One of the greatest challenges for emergency physicians caring for patients with AIDS is recognizing the subtle presentations of potentially life-threatening illnesses, many of which present in atypical fashion. Pesola and Westfal, in a retrospective review of adult AIDS patients presenting with new-onset generalized seizures, sought to determine if previously established American College of Emergency Physicians (ACEP) guidelines, which were published in 1997,1 could be safely used in the AIDS population. Their two-year review included all 151 patients presenting to the Saint Vincent’s Hospital and Medical Center of New York Emergency Department with a complaint of new-onset generalized seizures. Twenty-six of the patients evaluated had AIDS. Of these patients, seizure etiologies were determined as follows: eight, idiopathic; eight, HIV encephalopathy; five, CNS toxoplasmosis; two, alcohol withdrawal; two, progressive multifocal leukoencephalopathy; and one, CNS lymphoma. ACEP guidelines failed to identify the need for admission in four of the six patients (3 patients with CNS toxoplasmosis and 1 patient with CNS lymphoma). Pesola and Westfal conclude that the 1997 ACEP guidelines for the evaluation and management of patients with new-onset generalized seizures would have failed to identify some AIDS patients presenting with new-onset generalized seizures due to treatable etiologies. They recommend neuroimaging, along with lumbar puncture if indicated, or admission work up for all patients with AIDS (or a strong suspicion of AIDS) who present to the emergency department (ED) with new-onset generalized seizures.

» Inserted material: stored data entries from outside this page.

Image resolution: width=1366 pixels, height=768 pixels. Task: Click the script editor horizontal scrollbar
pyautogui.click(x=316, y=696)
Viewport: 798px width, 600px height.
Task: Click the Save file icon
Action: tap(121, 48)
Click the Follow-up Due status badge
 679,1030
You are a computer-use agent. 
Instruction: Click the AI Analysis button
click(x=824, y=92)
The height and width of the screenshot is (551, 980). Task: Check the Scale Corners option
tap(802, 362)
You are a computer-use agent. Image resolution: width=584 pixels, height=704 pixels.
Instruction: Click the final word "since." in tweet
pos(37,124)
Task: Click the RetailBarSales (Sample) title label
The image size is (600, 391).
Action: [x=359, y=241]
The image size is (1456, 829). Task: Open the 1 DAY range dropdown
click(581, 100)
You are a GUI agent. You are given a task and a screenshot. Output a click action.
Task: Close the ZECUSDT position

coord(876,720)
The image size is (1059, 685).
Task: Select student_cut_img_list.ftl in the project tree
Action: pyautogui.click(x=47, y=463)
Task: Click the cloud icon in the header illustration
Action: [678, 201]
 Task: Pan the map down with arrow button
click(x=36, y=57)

Comment by Frederic H. Kauffman, MD
In our ED, caring for patients with AIDS is a daily occurrence. Over the past 15 years, I have been impressed by how often common illnesses present in atypical fashion in these patients, and how easy it is to miss serious illness in patients who present with relatively benign presentations. For instance, it is common knowledge that new-onset headache in a non-toxic appearing AIDS patient without meningismus, altered mental status, or abnormal routine CSF findings may still be due to cryptococcal meningitis. As such, the question posed by Pesola and Westfal is an important one. Despite the retrospective nature of their study, they have added evidence to support the recently revised ACEP guidelines, which now include emergent neuroimaging for the evaluation of AIDS (or suspected AIDS) patients with new-onset generalized seizures.
Though not necessarily supported by this study, but based on general experience, I would make even more stringent recommendations than Pesola and Westfal. It is well known that non-contrast CT scans can miss potentially treatable lesions in AIDS patients with neurologic complaints. If MRI (the actual neuroimaging study of choice in these patients) is not immediately available or safe for the AIDS patient with new-onset seizure, CT with contrast is, in my opinion, mandatory. In addition, if neuroimaging is negative, lumbar puncture must be performed to rule out those treatable infectious etiologies that immunocompromised patients are at such great risk for acquiring. Finally, a nonfocal neurologic examination should never be used to decide against pursuing either neuroimaging or lumbar puncture. AIDS patients do not always follow "textbook presentations" of serious illness; a simple new headache or a new seizure may be the earliest clue that a potentially life-threatening condition exists, even in the patient who otherwise does not appear ill.
Reference
1. Clinical policy for the initial approach to patients presenting with a chief complaint of seizure who are not in status epilepticus. Ann Emerg Med 1997;29:706-724.